So auch Helene, eine 19-jährige Studentin der Kulturwissenschaften aus Deutschland, die gendersensible Sprache zwar sehr wichtig findet, sich aber nicht Feministin nennen würde, da ihr „das Image, das Feminismus im Moment hat“ nicht gefalle.

“Das Thema ist so wichtig, aber es ist so schade, dass diese Themen dann so negativ besetzt sind.  Es ist unangenehm zu sagen, Feministin zu sein“, meint auch die 24-jährige Alicia, aus Österreich.„Feminismus wird überall in der Welt als etwas Schlechtes angesehen“, stellt die 20-jährige Aktivistin Yara aus dem Libanon fest.

Ebenso ist es mit den Klischees der unattraktiven Männerhasserin.

Sabine, 20, aus Lettland beklagt, dass in ihrem Land Feminismus nicht einmal ein Thema sei, über das in der Politik gesprochen werde.

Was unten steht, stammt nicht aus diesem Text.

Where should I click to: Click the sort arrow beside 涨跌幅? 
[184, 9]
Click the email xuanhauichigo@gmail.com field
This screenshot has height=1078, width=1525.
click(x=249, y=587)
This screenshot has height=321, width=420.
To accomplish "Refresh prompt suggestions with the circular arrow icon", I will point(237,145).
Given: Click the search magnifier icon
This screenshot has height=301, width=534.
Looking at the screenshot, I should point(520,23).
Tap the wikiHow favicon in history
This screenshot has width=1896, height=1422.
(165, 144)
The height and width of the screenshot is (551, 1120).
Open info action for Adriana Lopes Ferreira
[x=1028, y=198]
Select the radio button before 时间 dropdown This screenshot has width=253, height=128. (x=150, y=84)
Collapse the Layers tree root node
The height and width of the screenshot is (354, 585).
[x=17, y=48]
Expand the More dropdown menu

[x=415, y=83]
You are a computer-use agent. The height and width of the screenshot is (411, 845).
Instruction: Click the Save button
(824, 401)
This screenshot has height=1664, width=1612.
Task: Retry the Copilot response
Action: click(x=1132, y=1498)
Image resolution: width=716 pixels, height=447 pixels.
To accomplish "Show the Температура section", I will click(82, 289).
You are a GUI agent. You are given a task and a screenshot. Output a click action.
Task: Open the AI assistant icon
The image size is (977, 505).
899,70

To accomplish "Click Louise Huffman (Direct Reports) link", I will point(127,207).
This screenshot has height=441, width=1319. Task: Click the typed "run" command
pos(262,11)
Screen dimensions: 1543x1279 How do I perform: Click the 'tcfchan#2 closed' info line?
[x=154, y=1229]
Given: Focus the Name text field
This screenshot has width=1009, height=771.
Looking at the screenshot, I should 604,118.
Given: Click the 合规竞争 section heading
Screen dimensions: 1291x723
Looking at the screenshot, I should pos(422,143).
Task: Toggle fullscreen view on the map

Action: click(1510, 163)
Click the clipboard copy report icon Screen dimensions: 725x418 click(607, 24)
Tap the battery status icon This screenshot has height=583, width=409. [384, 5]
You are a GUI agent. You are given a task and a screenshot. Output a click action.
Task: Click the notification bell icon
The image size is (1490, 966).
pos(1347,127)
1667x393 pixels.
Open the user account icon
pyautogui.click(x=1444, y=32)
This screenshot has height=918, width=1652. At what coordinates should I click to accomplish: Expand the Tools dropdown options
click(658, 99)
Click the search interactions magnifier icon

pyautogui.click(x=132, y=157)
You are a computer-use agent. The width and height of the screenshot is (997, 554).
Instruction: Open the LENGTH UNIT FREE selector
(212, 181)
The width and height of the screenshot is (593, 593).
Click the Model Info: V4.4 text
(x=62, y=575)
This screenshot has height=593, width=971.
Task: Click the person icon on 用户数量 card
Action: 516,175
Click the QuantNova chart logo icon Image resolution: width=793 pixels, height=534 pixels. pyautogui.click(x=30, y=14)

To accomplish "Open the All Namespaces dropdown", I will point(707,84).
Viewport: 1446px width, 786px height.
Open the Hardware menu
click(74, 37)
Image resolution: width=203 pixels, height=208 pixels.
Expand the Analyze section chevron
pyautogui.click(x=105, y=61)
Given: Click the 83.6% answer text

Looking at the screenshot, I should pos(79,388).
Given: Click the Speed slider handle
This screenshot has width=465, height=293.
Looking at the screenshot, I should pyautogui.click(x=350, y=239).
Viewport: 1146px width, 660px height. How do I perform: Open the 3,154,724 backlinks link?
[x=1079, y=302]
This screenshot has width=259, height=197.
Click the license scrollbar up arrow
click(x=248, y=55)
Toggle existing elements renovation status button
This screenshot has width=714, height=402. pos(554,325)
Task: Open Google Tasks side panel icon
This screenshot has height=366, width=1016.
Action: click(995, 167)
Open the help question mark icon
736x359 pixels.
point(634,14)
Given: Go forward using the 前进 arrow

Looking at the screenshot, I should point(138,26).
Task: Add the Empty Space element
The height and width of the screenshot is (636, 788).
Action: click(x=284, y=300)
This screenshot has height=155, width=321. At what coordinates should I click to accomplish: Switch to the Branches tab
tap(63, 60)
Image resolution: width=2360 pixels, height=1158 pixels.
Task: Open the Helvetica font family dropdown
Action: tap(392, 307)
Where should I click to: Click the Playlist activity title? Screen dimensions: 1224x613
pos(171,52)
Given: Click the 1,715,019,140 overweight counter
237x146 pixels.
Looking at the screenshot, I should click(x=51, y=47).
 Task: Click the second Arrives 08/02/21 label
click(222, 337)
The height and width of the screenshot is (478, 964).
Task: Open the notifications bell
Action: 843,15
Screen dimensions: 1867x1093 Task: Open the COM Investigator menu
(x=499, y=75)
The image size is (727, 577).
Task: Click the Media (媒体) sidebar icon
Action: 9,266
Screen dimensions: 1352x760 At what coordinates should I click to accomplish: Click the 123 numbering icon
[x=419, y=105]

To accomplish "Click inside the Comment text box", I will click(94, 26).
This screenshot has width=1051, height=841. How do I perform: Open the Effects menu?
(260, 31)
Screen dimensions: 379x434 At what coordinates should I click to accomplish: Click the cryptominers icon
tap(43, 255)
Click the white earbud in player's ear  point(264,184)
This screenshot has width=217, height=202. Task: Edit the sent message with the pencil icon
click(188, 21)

Frauen, die sich dafür einsetzen, müssen mit Beschimpfungen rechnen. „Ich wurde schon zweimal als Femi-Nazi bezeichnet“, berichtet die junge TV-Journalistin. Sie zeigt den Screenshot einer Twitter Nachricht an eine lettische Bloggerin, die über feministische Anliegen schreibt. In der Nachricht meint der männliche Absender, warum sich eine so hübsche Frau wie sie, mit einem solchen Thema beschäftige und das nicht den „hässlichen Mädchen“ überlasse. So lasse sich die Wahrnehmung von Feministinnen gut zusammenfassen, meint Sabine lapidar.

Basma, Journalistin und Trainerin aus Ägypten erzählt, dass es Jahre gedauert habe, bis sie erkannte, dass sie eigentlich schon immer Feministin war, sie aber die Vorurteile über „Frauen, die wie Männer sind, die trinken und rauchen“ abschreckten. Heute ist die 26-Jährige stolz Feministin zu sein.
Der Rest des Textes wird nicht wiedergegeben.